Lernprozesse sind vielfältig

Allen Kindertageseinrichtungen ist gemeinsam, dass sie mit ihren Angeboten Kinder in ihrer Kreativität und Entwicklung unterstützen und fördern möchten. Zwar unterscheiden sich die dazu verwendeten Materialien und Vorgehensweisen der verschiedenen pädagogischen Konzepte. Doch letztendlich gibt es kein richtig oder falsch. Denn unabhängig vom Konzept sieht man das Kind als Akteur seiner Entwicklung an und geht davon aus, dass jedes Kind lernen möchte. Ob es dabei in einem Waldkindergarten oder einer zweisprachigen Einrichtung, mit Montessori- oder Waldorfpädagogik begleitet werden soll, hängt vor allem von dem vorhandenen Angebot und den Vorstellungen der Eltern ab. Im Gespräch mit der Kitaleitung können sich diese über ihre Einschätzung des Kindes und seine Bedürfnisse austauschen.

Die wahren Wünsche der Eltern

Erzieherin Wenhardt erzählt, dass sie die Eltern der Vorschulkinder jedes Jahr fragt, was sie ihrem Kind für die Zukunft wünschen. Am wichtigsten sei ihnen, dass das Kind glücklich ist und eine gute Verbindung zur Familie besteht. „Von einem Doktortitel oder einem teuren Auto ist da nie die Rede.“ Es lohnt sich also, das Kind mit Wohlwollen und Interesse auf seinem Weg zu begleiten – ohne sich auf spätere Schulnoten oder Karriereaussichten zu fixieren. Denn nicht lernen geht sowieso nicht.

Die Einschulung im Blick

Im letzten Kindergartenjahr richten die ErzieherInnen ihr Augenmerk auf die körperlichen, geistigen, sozialen und emotionalen Kompetenzen, die für den Schuleintritt Voraussetzung sind, und sprechen mit den Eltern über den Entwicklungsstand ihres Kindes.

=== AUFGEFÜHRTE ZEILEN ===

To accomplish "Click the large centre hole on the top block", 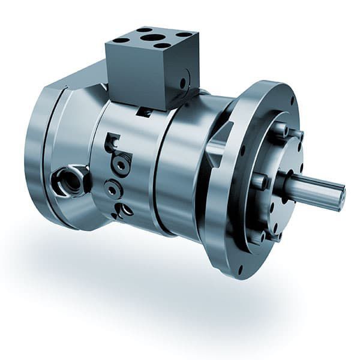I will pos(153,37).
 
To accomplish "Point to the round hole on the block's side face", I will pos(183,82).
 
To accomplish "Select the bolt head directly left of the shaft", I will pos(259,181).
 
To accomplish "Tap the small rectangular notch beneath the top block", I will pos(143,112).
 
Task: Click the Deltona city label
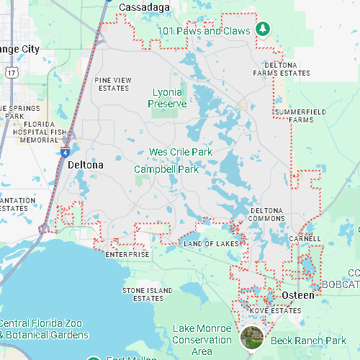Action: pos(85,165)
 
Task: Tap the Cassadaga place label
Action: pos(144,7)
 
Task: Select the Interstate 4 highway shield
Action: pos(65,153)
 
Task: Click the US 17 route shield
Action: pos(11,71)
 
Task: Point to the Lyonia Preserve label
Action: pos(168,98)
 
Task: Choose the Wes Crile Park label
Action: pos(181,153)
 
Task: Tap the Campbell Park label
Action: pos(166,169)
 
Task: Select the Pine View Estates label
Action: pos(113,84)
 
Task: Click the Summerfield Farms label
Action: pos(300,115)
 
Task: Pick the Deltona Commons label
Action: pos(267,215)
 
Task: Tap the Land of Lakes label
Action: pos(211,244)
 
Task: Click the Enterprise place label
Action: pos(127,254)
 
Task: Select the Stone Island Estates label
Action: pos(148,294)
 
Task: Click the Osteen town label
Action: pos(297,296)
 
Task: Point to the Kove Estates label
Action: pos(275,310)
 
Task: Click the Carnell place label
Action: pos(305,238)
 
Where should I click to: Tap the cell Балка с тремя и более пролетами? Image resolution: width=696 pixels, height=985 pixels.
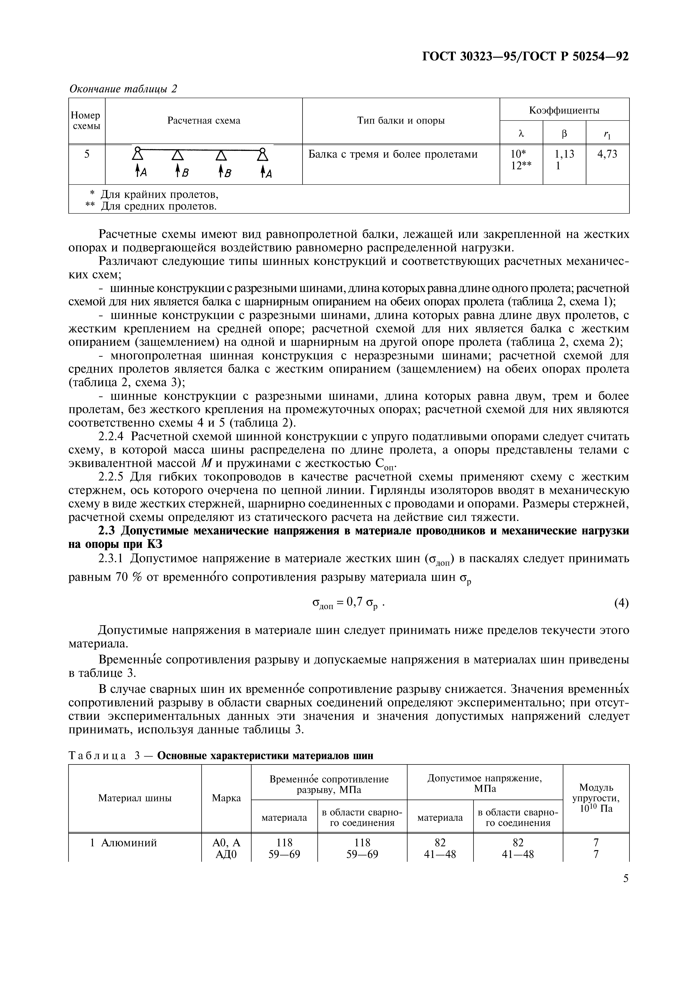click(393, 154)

...

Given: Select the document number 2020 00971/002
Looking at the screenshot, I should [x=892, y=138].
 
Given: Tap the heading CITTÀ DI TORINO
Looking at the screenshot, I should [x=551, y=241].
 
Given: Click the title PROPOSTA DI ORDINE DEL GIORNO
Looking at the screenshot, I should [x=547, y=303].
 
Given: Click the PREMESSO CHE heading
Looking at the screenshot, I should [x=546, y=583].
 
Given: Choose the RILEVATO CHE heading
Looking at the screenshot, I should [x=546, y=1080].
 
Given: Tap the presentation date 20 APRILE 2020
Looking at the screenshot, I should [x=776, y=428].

=== ARBEITSAUFTRAG 1 ===
Nenne alle Kompetenzbereiche, auf die die ErzieherInnen laut dem zitierten Text im letzten Kindergartenjahr achten.
=== ARBEITSAUFTRAG 2 ===
Was fragt Erzieherin Wenhardt laut dem zitierten Text jedes Jahr die Eltern der Vorschulkinder?
=== ARBEITSAUFTRAG 3 ===
Stimmen diese Aussagen mit dem zitierten Text überein? (a) Einige pädagogische Konzepte sind richtig, andere falsch. (b) Am wichtigsten ist den Eltern, dass das Kind glücklich ist. (c) Die Wahl der Einrichtung hängt vor allem vom Wohnort ab.
Die Zeilen sind eigenständiges Material und gehören nicht zum zitierten Text.

=== ANTWORT 1 ===
körperliche, geistige, soziale und emotionale Kompetenzen

=== ANTWORT 2 ===
Sie fragt, was die Eltern ihrem Kind für die Zukunft wünschen.

=== ANTWORT 3 ===
(a) Nein: „Doch letztendlich gibt es kein richtig oder falsch.“
(b) Ja: „Am wichtigsten sei ihnen, dass das Kind glücklich ist“
(c) Nein: „hängt vor allem von dem vorhandenen Angebot und den Vorstellungen der Eltern ab“